Of course, it’s easy to overlook that rhubarb is a vegetable at all — when’s the last time you had a side of rhubarb with your dinner? No, rhubarb is too tart for that sort of thing. So instead, it’s used like a fruit, which gives us an excuse to add some sugar to temper that bite.

Stewed with a bit of sugar, rhubarb chunks can easily be put to good use, starting with the most simple application, rhubarb sauce, which merely requires cooking down the rhubarb with water and sugar until it softens, then mashing it up a bit if needed. Cook it until it thickens into a paste if you’d rather have rhubarb butter to spread on your toast, biscuits or pound cake.
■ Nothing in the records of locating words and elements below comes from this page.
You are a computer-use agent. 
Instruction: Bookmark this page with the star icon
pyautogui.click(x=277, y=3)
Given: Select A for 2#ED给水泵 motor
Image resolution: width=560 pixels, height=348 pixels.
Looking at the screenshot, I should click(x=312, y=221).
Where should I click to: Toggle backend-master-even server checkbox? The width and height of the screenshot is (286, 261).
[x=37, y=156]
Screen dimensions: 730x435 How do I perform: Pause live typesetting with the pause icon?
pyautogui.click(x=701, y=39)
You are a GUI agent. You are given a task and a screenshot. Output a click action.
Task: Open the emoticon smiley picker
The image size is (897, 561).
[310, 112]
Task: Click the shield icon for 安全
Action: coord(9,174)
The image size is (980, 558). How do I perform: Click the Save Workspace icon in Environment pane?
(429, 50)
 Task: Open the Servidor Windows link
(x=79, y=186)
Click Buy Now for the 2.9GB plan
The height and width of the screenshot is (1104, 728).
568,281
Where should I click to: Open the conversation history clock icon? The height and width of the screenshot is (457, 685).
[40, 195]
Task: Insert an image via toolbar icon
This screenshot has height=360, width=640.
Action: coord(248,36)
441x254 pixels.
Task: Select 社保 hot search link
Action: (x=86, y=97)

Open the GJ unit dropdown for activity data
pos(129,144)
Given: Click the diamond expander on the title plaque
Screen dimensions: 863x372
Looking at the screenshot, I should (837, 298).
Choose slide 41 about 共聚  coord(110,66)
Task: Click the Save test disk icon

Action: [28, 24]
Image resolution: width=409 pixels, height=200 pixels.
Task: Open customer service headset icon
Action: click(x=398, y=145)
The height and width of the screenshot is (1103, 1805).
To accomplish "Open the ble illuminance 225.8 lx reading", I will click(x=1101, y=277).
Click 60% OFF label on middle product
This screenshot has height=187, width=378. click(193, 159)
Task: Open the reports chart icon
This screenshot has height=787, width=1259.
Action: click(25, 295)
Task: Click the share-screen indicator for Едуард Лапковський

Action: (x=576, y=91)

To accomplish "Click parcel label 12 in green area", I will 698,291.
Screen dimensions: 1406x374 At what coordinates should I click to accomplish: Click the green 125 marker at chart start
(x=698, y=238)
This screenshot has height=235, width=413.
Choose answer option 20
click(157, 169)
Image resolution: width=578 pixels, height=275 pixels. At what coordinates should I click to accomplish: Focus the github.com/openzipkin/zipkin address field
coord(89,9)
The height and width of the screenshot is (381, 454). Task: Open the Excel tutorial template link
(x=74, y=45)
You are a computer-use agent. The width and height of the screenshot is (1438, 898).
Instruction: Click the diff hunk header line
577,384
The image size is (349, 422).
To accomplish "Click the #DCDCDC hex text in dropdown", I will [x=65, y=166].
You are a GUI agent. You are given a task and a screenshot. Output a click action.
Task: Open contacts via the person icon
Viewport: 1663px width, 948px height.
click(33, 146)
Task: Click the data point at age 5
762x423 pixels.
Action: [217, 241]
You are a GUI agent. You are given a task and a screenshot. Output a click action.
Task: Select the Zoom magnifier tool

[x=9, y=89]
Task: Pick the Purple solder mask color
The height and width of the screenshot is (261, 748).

Or you could make things a little more complicated by cooking it until soft, mashing it up and adding in some pectin and a little bit of lemon juice to make rhubarb jam; a dash of cinnamon or nutmeg (or both) wouldn’t go amiss here. You could even cook the rhubarb with plenty of water, add sugar and strain it to make rhubarb juice.

The most common use for rhubarb, though, must be as a foil for berries in strawberry-rhubarb pie. The tartness of the rhubarb keeps the strawberries’ sweetness from being too cloying, and when baked inside a buttery, flaky pastry, well, it’s a little slice of heaven (or a big slice, if you have less restraint). It’s no wonder that strawberry-rhubarb is one of the most popular pie flavors. In fact, one nickname for rhubarb is “pie plant.”

Of course, while rhubarb will be coming into season pretty soon, strawberries won’t be in season for another month or two, so you might want to stock up on rhubarb now and freeze it until then. Make sure to get enough for a strawberry-rhubarb crisp, too . . . or maybe some strawberry-rhubarb muffins . . . or, well, the possibilities are nearly endless.

Then again, the berry possibilities are pretty open, too. Why limit yourself to strawberry-rhubarb recipes when you could have raspberry-rhubarb, too, or cherry-rhubarb, or blueberry-rhubarb?
You might want to be careful not to overdo it, though: While it has plenty of culinary uses, rhubarb is also known to be a natural laxative.